### Assignment
Your copy of the entries below should hold exactly the lines from the one containing "Instruction: Open the Italy country link" to the one containing "You are a computer-use agent. This", inclusive, and no pictures.

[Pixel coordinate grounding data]
----------------

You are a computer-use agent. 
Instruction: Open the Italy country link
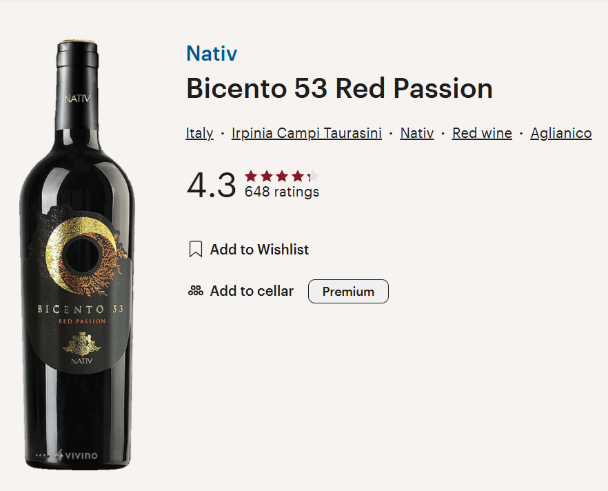pos(199,133)
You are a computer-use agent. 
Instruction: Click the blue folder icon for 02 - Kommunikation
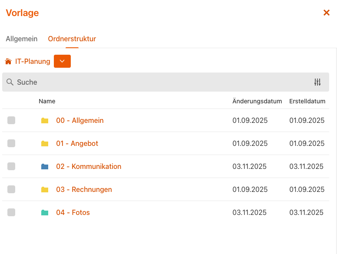45,167
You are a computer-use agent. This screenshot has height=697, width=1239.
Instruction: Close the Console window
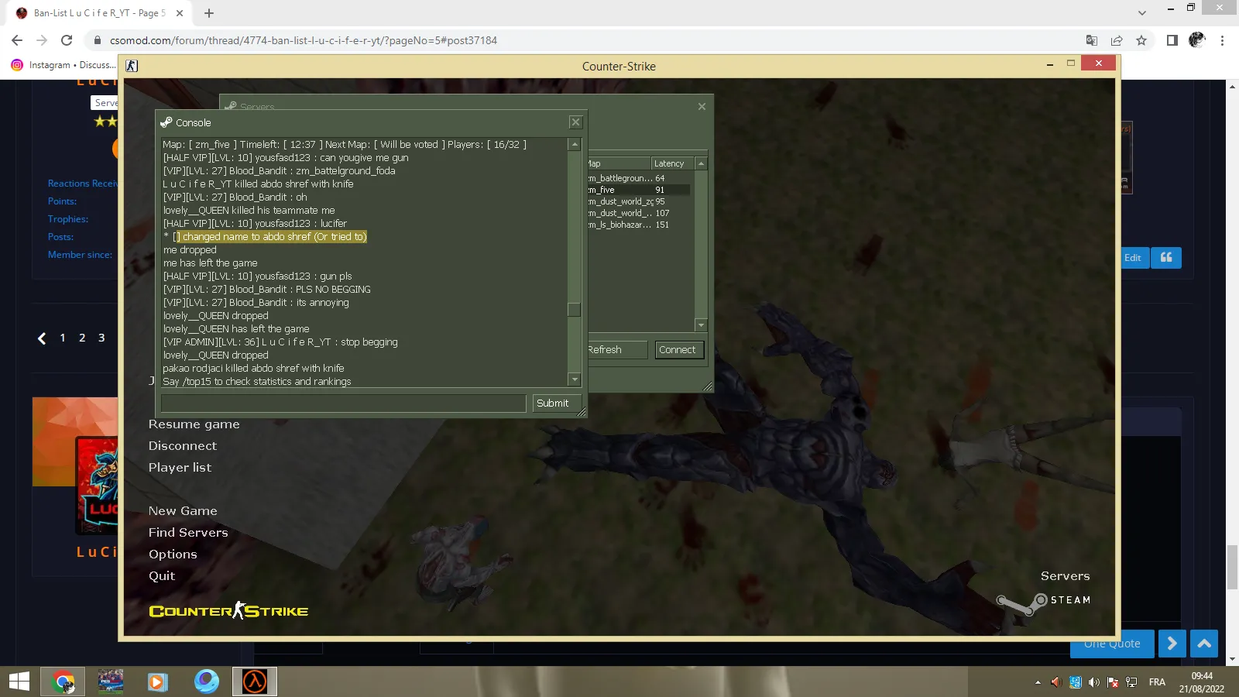coord(575,122)
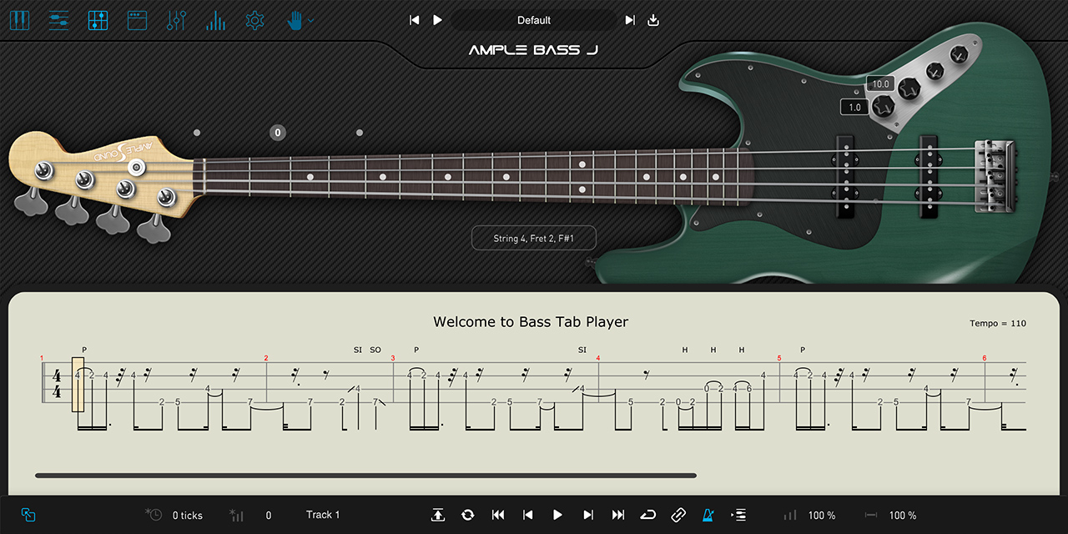Open the Default preset selector
The image size is (1068, 534).
pos(534,20)
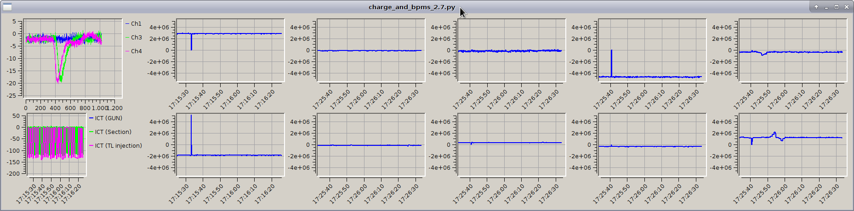
Task: Click the noisy near-zero trace in top-row third plot
Action: (510, 51)
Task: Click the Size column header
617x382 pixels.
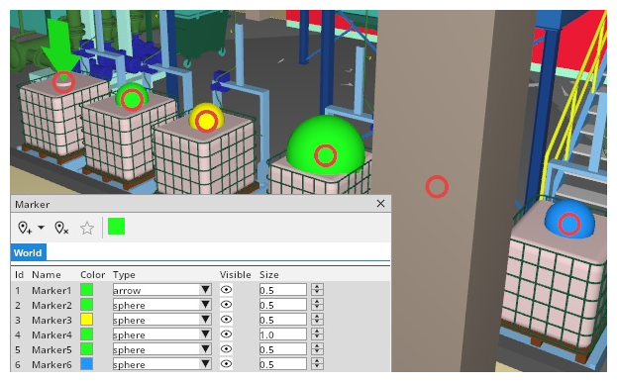Action: [269, 275]
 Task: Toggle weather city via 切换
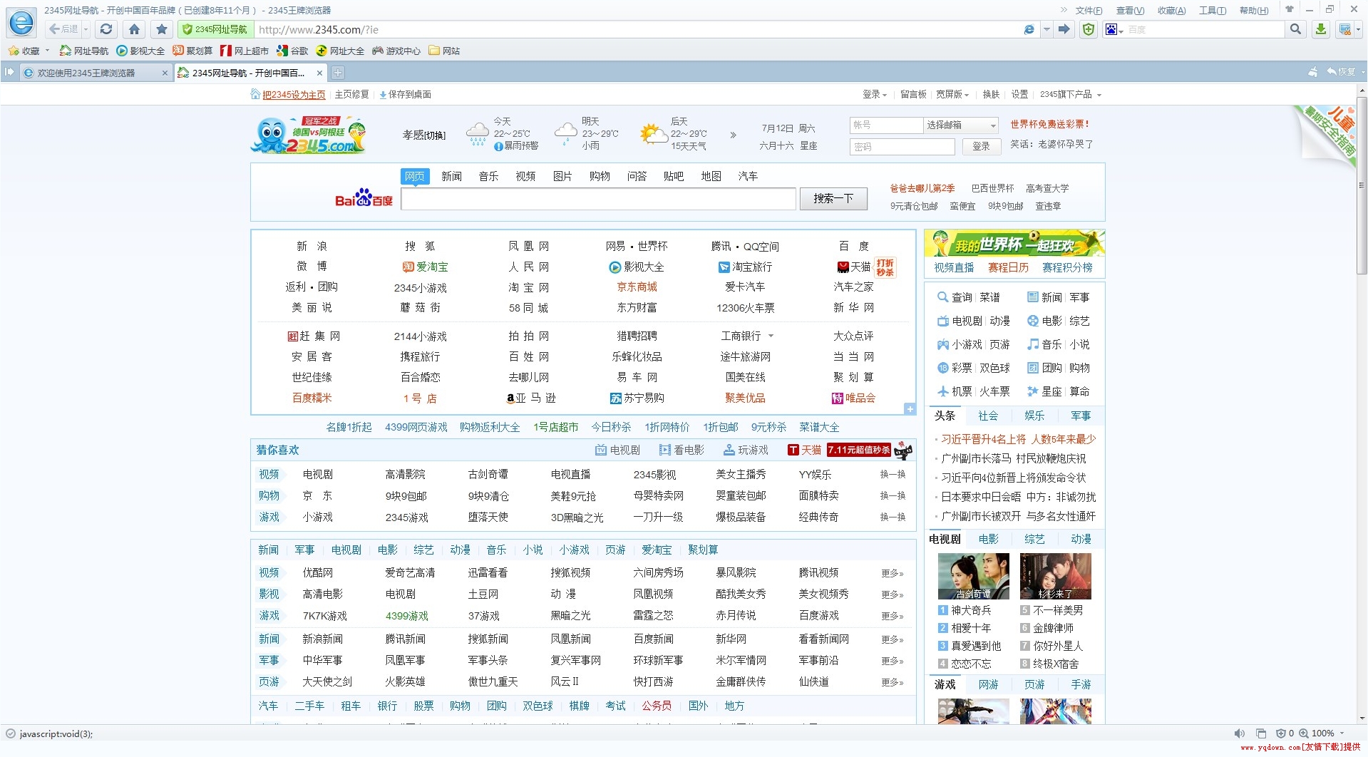pos(435,135)
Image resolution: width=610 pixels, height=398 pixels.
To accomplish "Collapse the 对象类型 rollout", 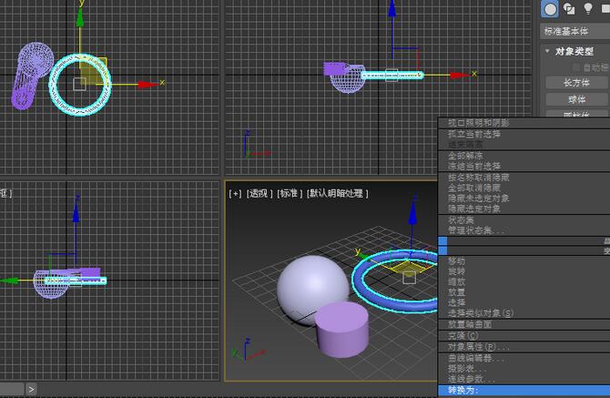I will click(x=574, y=52).
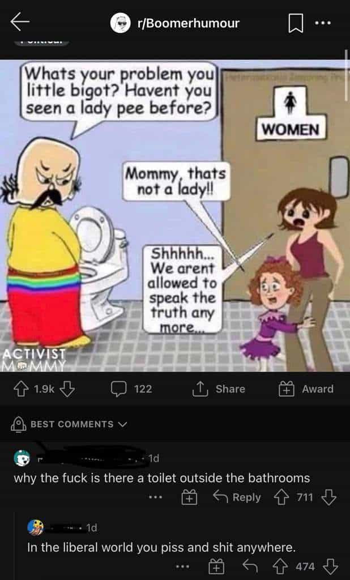Open the cartoon image in full view
The height and width of the screenshot is (580, 350).
pos(175,216)
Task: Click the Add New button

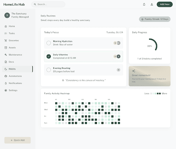Action: point(165,4)
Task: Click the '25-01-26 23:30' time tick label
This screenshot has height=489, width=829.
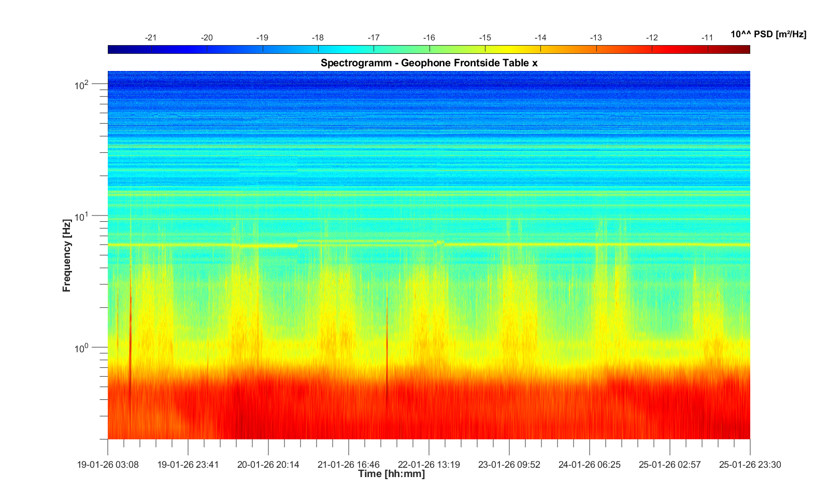Action: 750,465
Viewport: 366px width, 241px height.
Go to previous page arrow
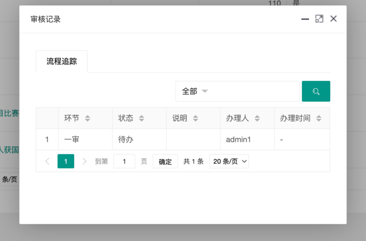coord(47,161)
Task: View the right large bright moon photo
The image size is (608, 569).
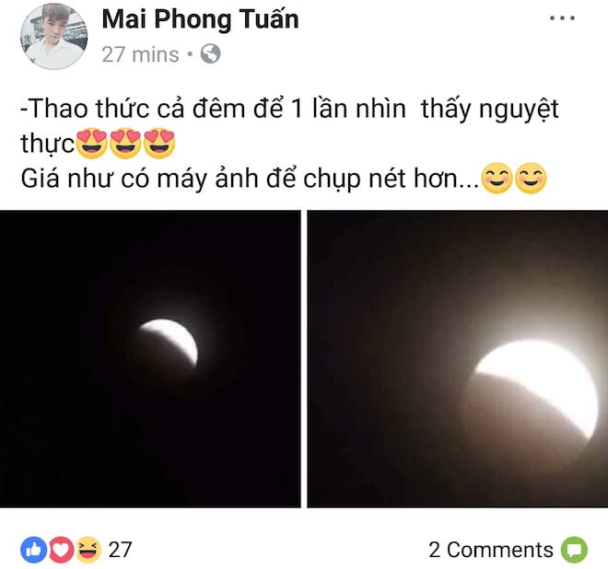Action: (458, 359)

----------------

### Task output
Instruction: Open the Italy country link
pos(199,133)
You are a computer-use agent. 
Instruction: Click the blue folder icon for 02 - Kommunikation
45,167
You are a computer-use agent. This screenshot has height=697, width=1239.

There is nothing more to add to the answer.